Without any pictures, the records below should be reproduced exactly.

(Records to process Opens)

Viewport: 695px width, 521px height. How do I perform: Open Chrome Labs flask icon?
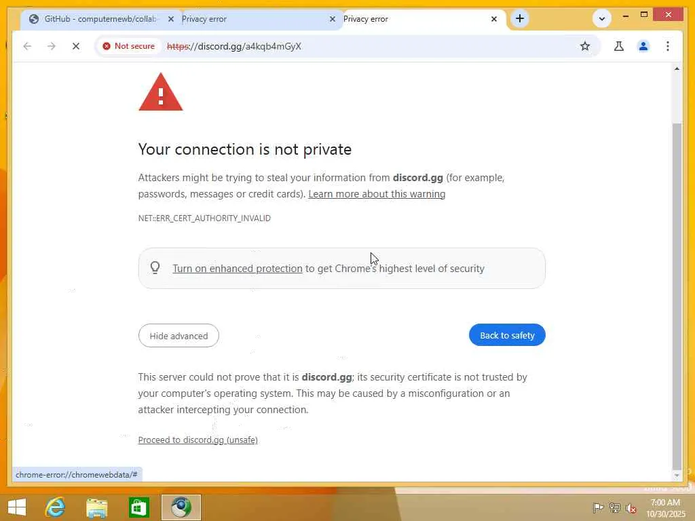[x=619, y=46]

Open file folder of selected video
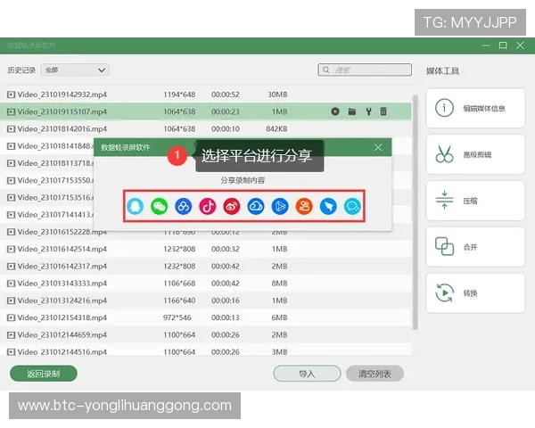point(351,111)
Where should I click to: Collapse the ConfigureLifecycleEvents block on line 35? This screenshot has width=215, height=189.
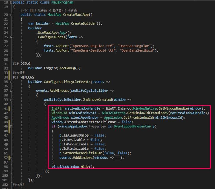pyautogui.click(x=11, y=82)
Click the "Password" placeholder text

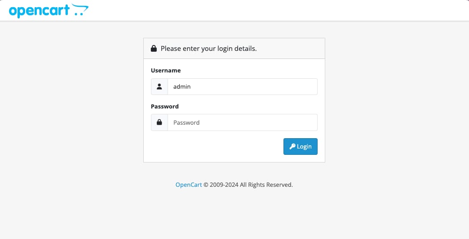(x=186, y=122)
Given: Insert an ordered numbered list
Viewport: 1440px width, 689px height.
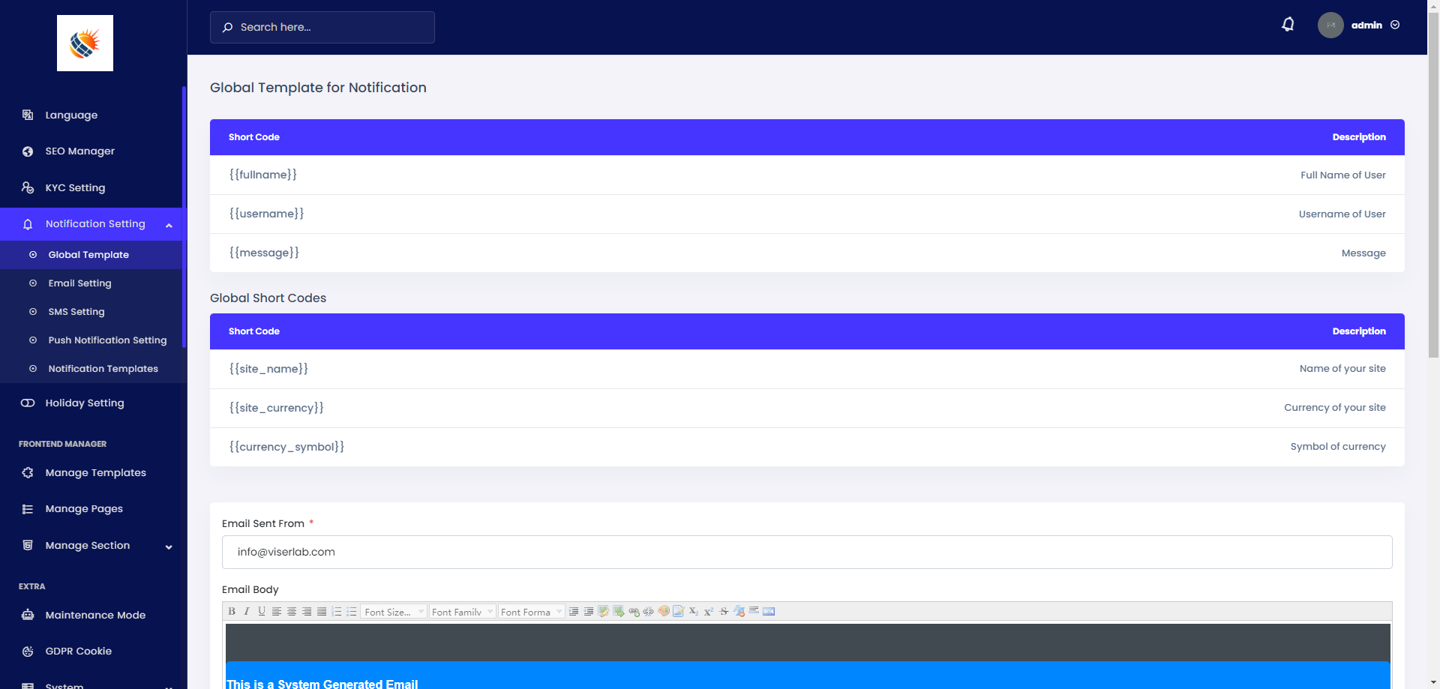Looking at the screenshot, I should pos(337,612).
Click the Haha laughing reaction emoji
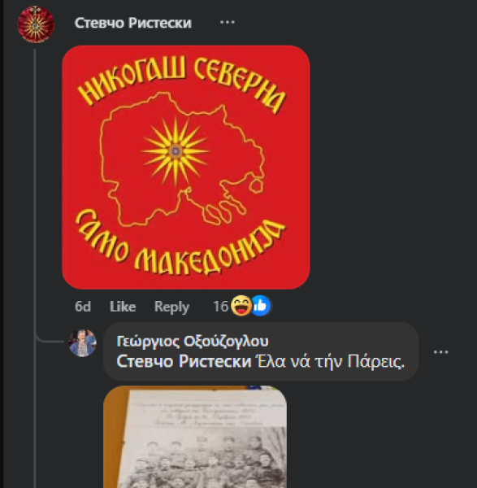The height and width of the screenshot is (488, 477). tap(241, 306)
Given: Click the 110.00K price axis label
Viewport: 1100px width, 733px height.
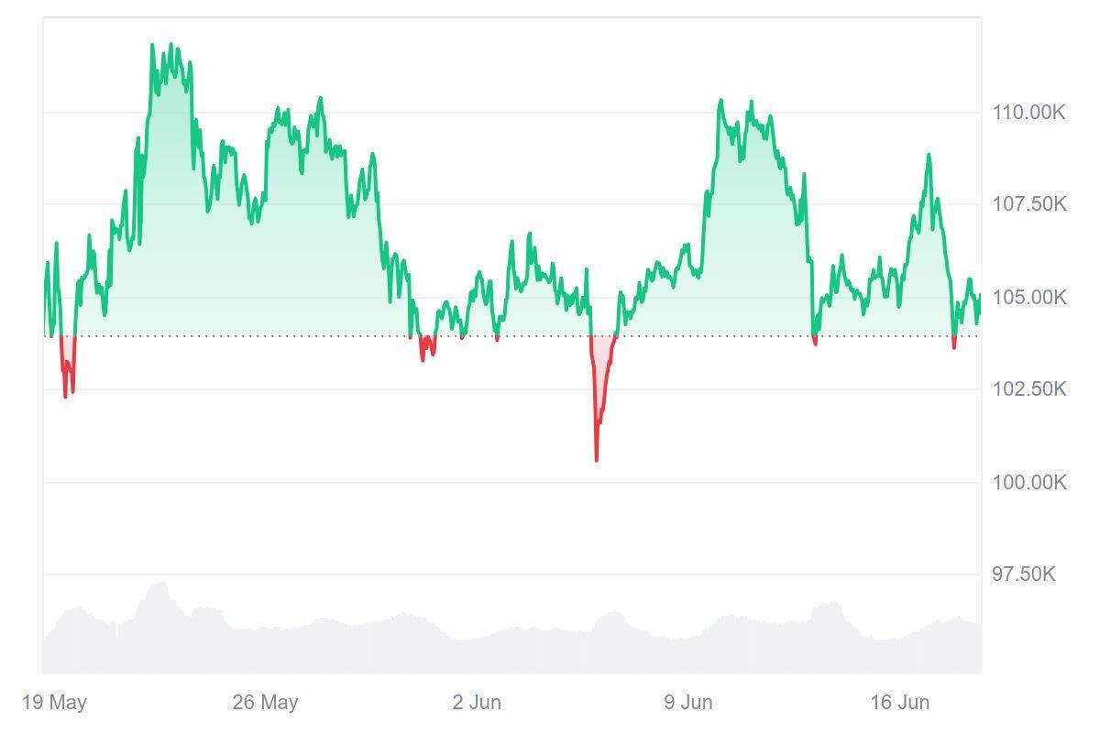Looking at the screenshot, I should [x=1029, y=113].
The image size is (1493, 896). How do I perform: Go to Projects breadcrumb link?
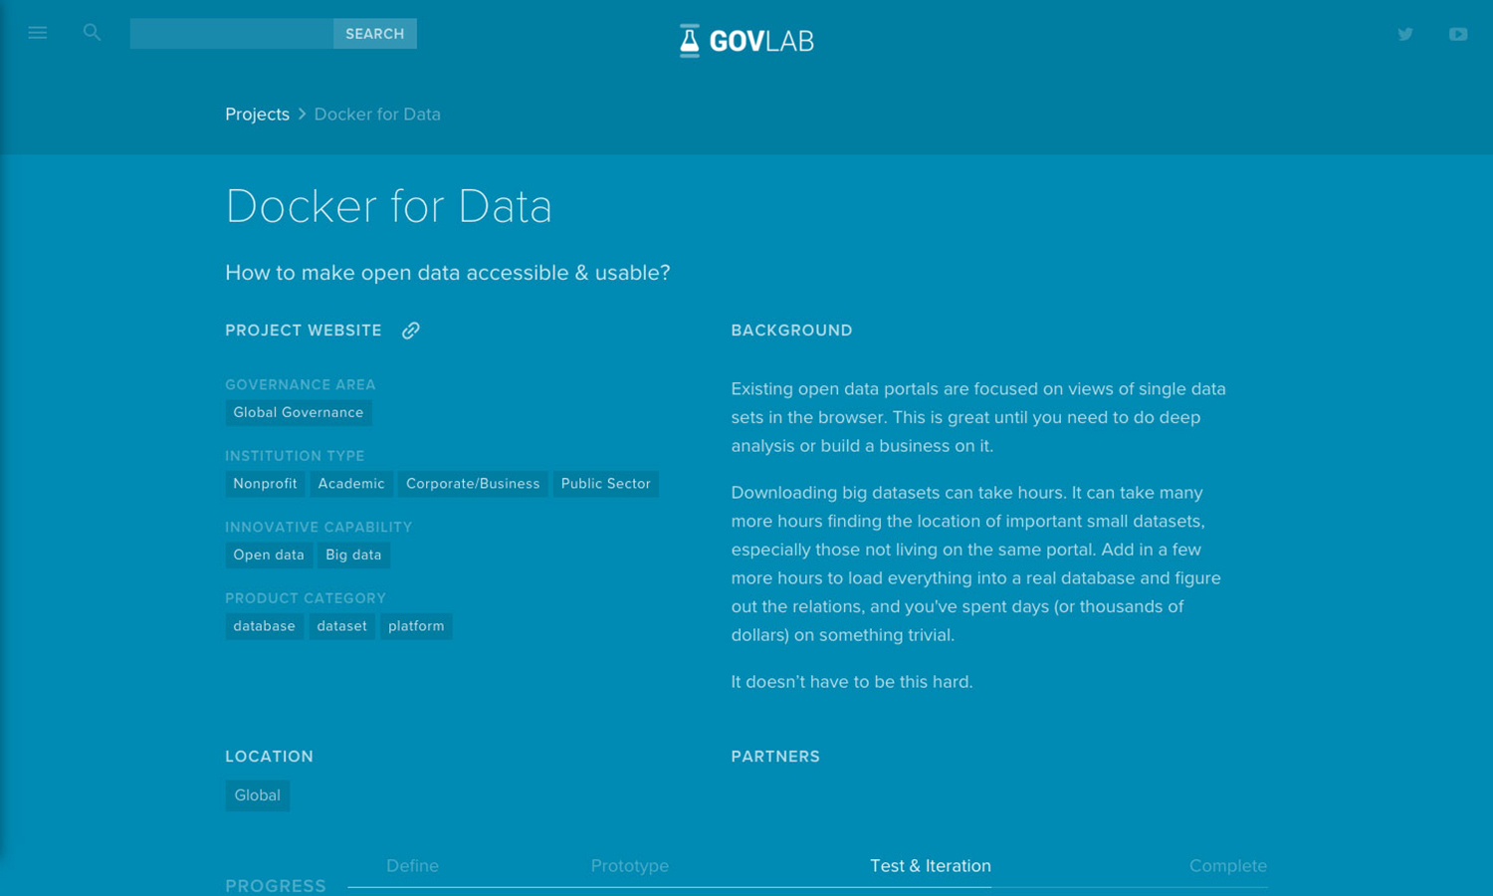point(257,114)
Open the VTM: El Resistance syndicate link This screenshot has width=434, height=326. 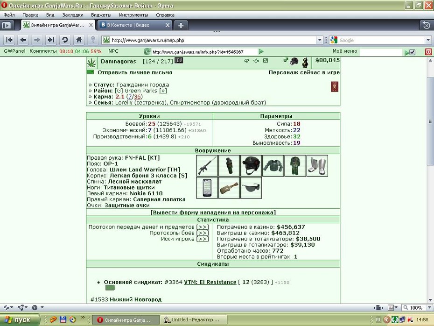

(Records to process Closes)

Exercise result:
Viewport: 695px width, 521px height. How do I perform: Open Chrome Labs flask icon?
[x=619, y=46]

Open file folder of selected video
point(351,111)
Where should I click to: Collapse the ConfigureLifecycleEvents block on line 35? This screenshot has width=215, height=189.
pyautogui.click(x=11, y=82)
Click the "Password" placeholder text

(x=186, y=122)
Given: Insert an ordered numbered list
Viewport: 1440px width, 689px height.
Looking at the screenshot, I should pos(337,612).
Click the Haha laughing reaction emoji
The height and width of the screenshot is (488, 477). tap(241, 306)
Given: Click the 110.00K price axis label
Viewport: 1100px width, 733px height.
Looking at the screenshot, I should [x=1029, y=113].
The image size is (1493, 896). How do I perform: Go to Projects breadcrumb link?
point(257,114)
Open the VTM: El Resistance syndicate link This screenshot has width=434, height=326. 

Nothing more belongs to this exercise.